Congressional District 3 includes four counties in Maryland.
Nancy Soaring has heard it described in many ways.
“[District 3] is the one that the judge said looks like a blood splatter, other people say a pterodactyl with a broken wing,” said Nancy Soaring, League of Women Voters.
It has also been the source of a recent outcry against gerrymandering across the state and at this public meeting in Gaithersburg.
“The League of Women Voters feel that election districts should be drawn to the advantage of voters,” said Soaring. “They should be drawn so that they get fair representation and the opportunity to elect the people that they want to have represent them.”
Congressional districts have been contentious all over the country.
In Maryland, state lawmakers decide the district boundaries.
“Gerrymandering based on its historical origins has sort of a bad reputation because it’s a good way to shove a number of opponents’ voters into one district, so they basically waste the votes,” said Robert Sweeney, Montgomery County Resident.

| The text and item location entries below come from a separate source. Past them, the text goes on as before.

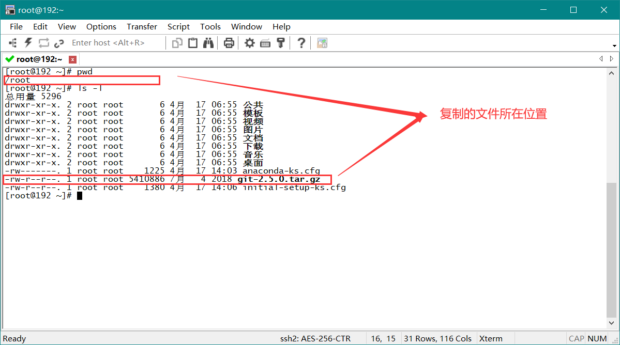
Task: Click the Paste clipboard icon
Action: point(193,43)
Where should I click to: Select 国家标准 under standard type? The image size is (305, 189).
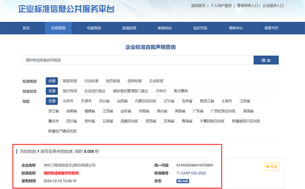[70, 81]
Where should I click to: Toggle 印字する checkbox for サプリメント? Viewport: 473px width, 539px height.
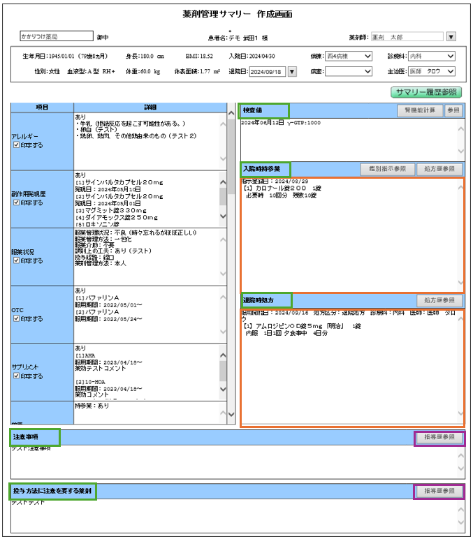click(16, 376)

After redistricting Maryland in 2011, many argue legislators included a piece of Montgomery County in District 6 to increase the democratic vote.
The League of Women Voters says redistricting should be a nonpartisan process.
“We don’t want redistricting that favors either party; we want it to favor the voters,” said Soaring.
The League of Women Voters has been pushing for an independent redistricting commission since the 1960s, which would require constitutional reform in Maryland.
Soaring says the only way to transfer the power of redistricting to an independent commission is through a huge push from the state’s residents.
The next census will be in 2020, so lines will be drawn in 2021.